On February 25, 1980, while babysitting 2-year-old Muffin Johnson, Christine says the girl stopped breathing. Falling rushed the child to the hospital, where her death was declared a result of encephalitis. The hospital emergency staff praised Christine for how well she had handled the emergency, wrapping the child up in a blanket and attempting mouth-to-mouth resuscitation on the way to the hospital.
A year later, Christine was babysitting 4-year-old Jeffrey Davis, a distant relative. After Jeffrey was found dead, Christine stated that she had laid him down for his nap and had not noticed that he had ceased breathing. Death was certified as myocarditis—heart inflammation.
Three days later, Christine was babysitting her 2-year-old cousin, Joseph, while his parents were at Jeffrey’s funeral. Joseph also failed to wake up from his nap. Again, death was diagnosed as myocarditis as a result of a virus.
There was some speculation that Christine might carry some type of virus deadly to children, like Coxsackie A8, which is passed from person to person through contact with fecal matter. Doctors found no traces of any virus.
When suspicions were voiced that Christine might be murdering the infants, her relatives and neighbors quickly came to her defense, stating how much Christine liked children and how gentle and caring she was with her charges. Journalists pointed out that infant death was not unusual among Florida’s poor, where bad hygienic conditions were common.
Christine Falling next found a job as a housekeeper for 77-year-old William Swindle, who lived in a small cottage. The first day she arrived at work, Swindle was found dead on the floor of his kitchen. Death was presumed to be of natural causes.
Christine stated in an interview, “The way I look at it, there’s some reason God is letting me go through this. If God hadn’t wanted me to go through this, He wouldn’t have let it happen.” Christine went back into the babysitting business.
On July 14, 1981, Christine was helping her stepsister take care of her 8-month-old daughter, Jennifer. The two women drove to a government health center where the baby was given an immunization injection. The baby was crying when Christine carried her out of the health center. The two women then drove to a supermarket, where the mother went inside to buy some diapers. Christine was left alone in the car with the crying infant. When the mother returned to the car, the infant was silent. As they were driving home, Christine suddenly told her stepsister that Jennifer was not breathing. They rushed to a hospital, where the infant was pronounced dead.
At the baby’s funeral, Christine fainted when the organist played “Precious Memories.” Later, she told people that the child had died of “a ‘yemonia’ sickness.”
A year later, on July 2, 1982, a 17-year-old mother dropped her 10-week-old baby off with Christine to babysit for a day and a night. Christine stated that at 4:00 a.m. she had fed the child his formula and that he was well. In the morning, however, she found the baby dead in the crib.

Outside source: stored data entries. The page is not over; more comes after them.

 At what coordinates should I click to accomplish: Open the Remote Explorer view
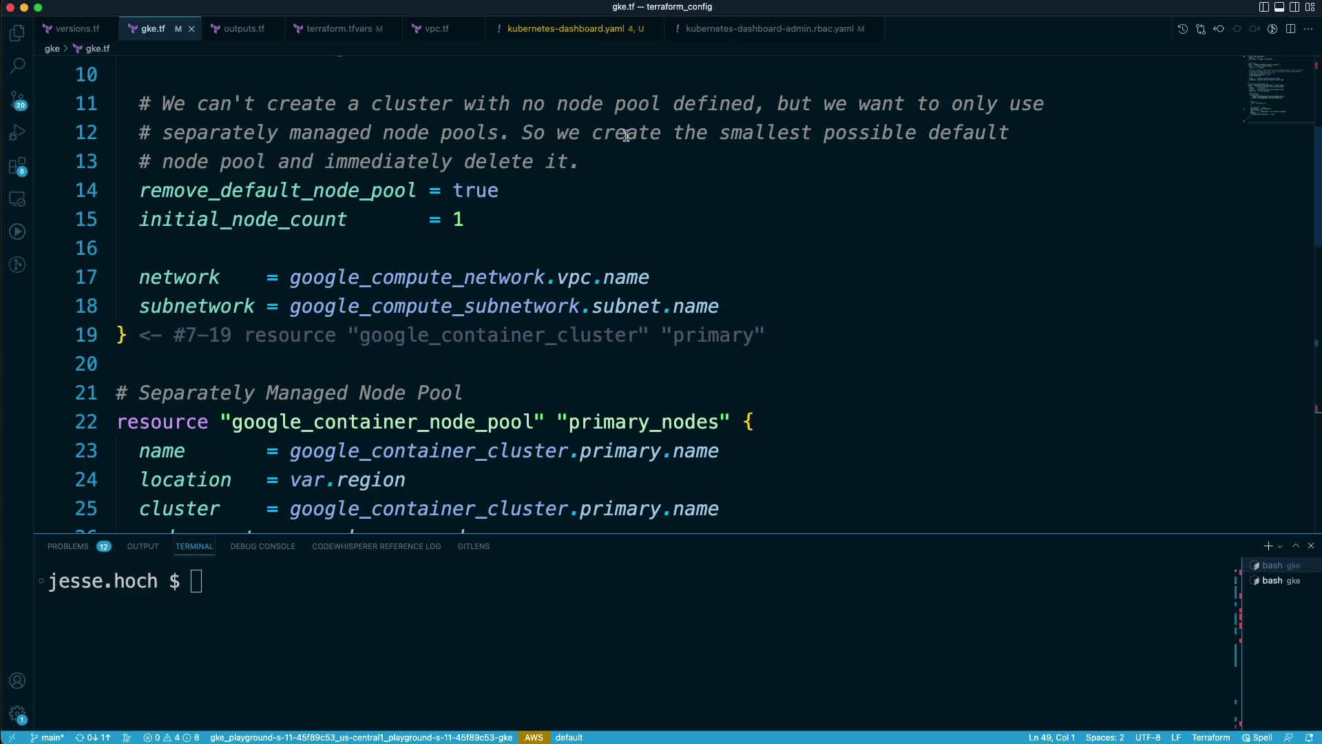pyautogui.click(x=17, y=199)
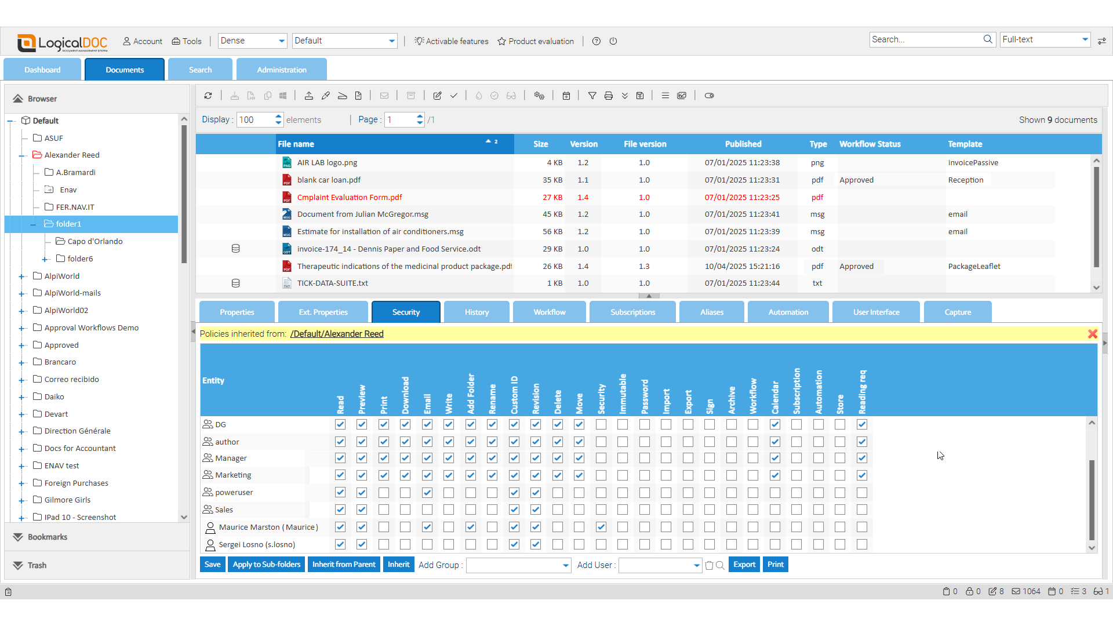Screen dimensions: 1113x626
Task: Switch to the Administration tab
Action: click(x=282, y=69)
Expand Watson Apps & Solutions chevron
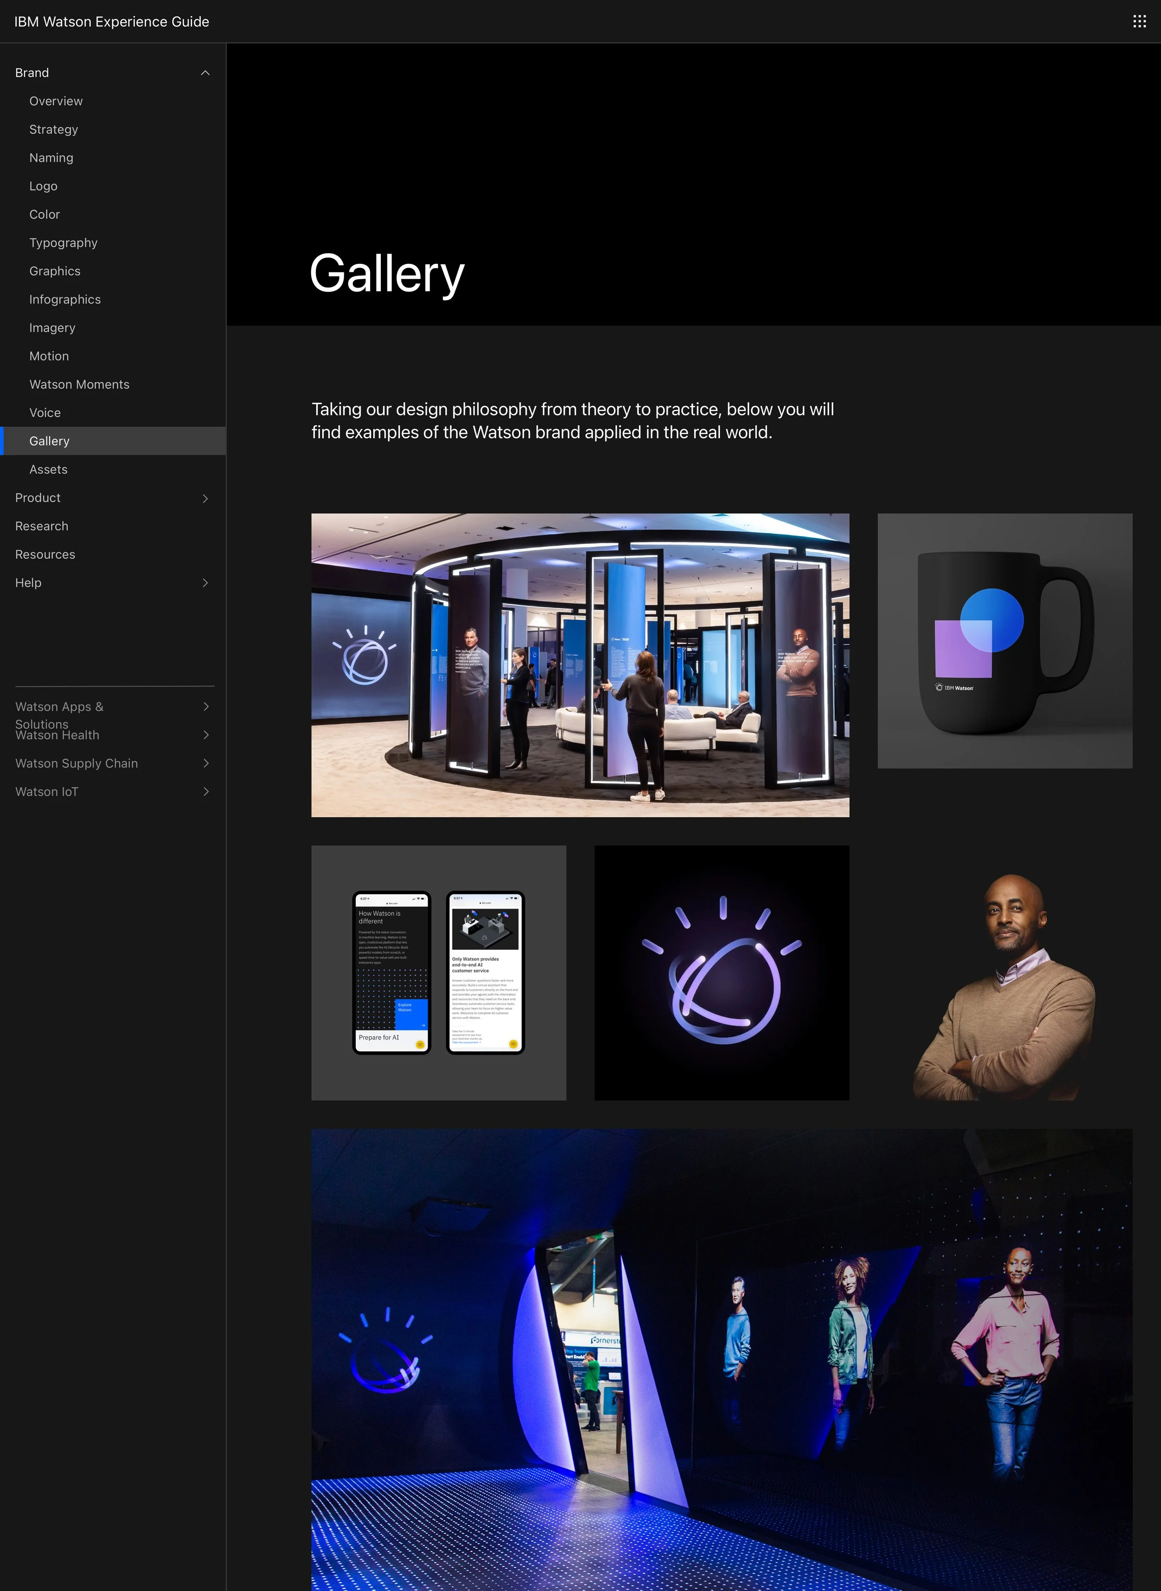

Christine was again submitted to a battery of tests. Thinking that perhaps somehow her epilepsy medicine might have gotten into the food of the infant, a careful autopsy was performed. What it revealed was that the child had been smothered. Christine was charged with three counts of murder.
She confessed, “I love young ’uns. I don’t know why I done what I done…The way I done it, I seen it done on TV shows. I had my own way though. Simple and easy. No one would hear them scream. I did like, you know, simple, but it weren’t simple. I pulled a blanket over the face. Pulled it back. Then again I did the blanket pulling over the face…just the right amount for the little one. A voice would say to me, ‘Kill the baby,’ over and over…very slow, and then I would come to and realize what happened.”
Christine Falling is serving a life sentence, but she became eligible for parole in December 2006.